PAGE EXTRACT:
Florida Gov. Ron DeSantis went a long way to quell conspiracy theories that Monday's untimely sputtering of the state's online voter registration website was a vote-suppression ploy.
Thousands of people trying to register to vote by Monday night's deadline encountered slow responses and error messages on the state's online voter registration site, RegisterToVoteFlorida.gov.
After cries of foul play from Democratic legislative members, including State Sen. Jason Pizzo, local politicos and even Agriculture Commissioner Nikki Fried, the only Democrat in the Cabinet, the governor announced midday on Tuesday that he would extend the deadline to 7 p.m. for registration online, in person or by mail.
That was the right thing to do.
The main excuse for the partial crash is that during the last few hours before the deadline, the site had been accessed by an "unprecedented" 1.1 million requests per hour.
It appears the site faced pretty much the same troubles that plagued the state's unemployment benefits system at the start of the COVID-19 pandemic.
There is still some suspicion as to what happened Monday. The Florida Department of State is working with federal law enforcement officials to look at whether there were any "deliberate acts against the voting process" that caused or contributed to the partial crash of the system, according to Secretary of State Laurel Lee.
Let's see what they uncover, but DeSantis did the best he could to even the playing field in the event that there was fraud, or just the work of another faulty state website.
Still, the most surprising revelation from the snafu is that system saw 1.1 million requests per hour. How that translates to the polls on Nov. 3 is the real mystery.

DATASET ENTRIES:
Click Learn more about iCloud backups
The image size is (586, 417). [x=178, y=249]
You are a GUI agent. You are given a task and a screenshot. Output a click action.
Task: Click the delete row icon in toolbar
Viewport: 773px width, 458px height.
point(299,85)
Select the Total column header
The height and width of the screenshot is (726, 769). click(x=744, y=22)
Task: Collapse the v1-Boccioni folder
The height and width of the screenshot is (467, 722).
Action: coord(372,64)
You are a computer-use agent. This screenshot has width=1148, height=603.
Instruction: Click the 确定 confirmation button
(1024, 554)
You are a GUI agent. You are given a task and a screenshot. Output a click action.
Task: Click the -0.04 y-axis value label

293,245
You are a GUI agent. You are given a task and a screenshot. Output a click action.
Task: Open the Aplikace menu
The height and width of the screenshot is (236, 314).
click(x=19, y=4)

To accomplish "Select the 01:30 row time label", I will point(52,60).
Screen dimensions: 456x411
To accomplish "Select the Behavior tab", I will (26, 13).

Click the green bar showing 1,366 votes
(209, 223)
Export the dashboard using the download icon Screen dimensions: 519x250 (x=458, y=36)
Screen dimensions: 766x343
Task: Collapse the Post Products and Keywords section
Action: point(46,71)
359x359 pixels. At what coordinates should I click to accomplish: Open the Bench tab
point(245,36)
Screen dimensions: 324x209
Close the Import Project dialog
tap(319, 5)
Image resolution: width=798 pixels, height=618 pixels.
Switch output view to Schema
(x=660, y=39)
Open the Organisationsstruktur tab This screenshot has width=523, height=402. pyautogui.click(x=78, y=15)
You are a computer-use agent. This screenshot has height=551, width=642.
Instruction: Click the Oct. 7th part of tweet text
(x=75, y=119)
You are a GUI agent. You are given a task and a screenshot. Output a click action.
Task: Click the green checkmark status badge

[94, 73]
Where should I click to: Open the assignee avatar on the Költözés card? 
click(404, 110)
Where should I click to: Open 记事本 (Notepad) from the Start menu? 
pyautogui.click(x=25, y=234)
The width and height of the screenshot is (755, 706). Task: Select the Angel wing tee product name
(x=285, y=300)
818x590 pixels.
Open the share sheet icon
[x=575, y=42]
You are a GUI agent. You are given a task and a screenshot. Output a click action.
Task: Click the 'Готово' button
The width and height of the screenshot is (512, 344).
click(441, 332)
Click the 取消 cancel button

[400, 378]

EXERCISE OBJECTIVE: In the editorial on Florida's voter registration website, rewrite the passage beginning with "It appears the" and ending with "the real mystery.", swapping "snafu" for "mix-up".

RESULT OF THIS EXERCISE:
It appears the site faced pretty much the same troubles that plagued the state's unemployment benefits system at the start of the COVID-19 pandemic.
There is still some suspicion as to what happened Monday. The Florida Department of State is working with federal law enforcement officials to look at whether there were any "deliberate acts against the voting process" that caused or contributed to the partial crash of the system, according to Secretary of State Laurel Lee.
Let's see what they uncover, but DeSantis did the best he could to even the playing field in the event that there was fraud, or just the work of another faulty state website.
Still, the most surprising revelation from the mix-up is that system saw 1.1 million requests per hour. How that translates to the polls on Nov. 3 is the real mystery.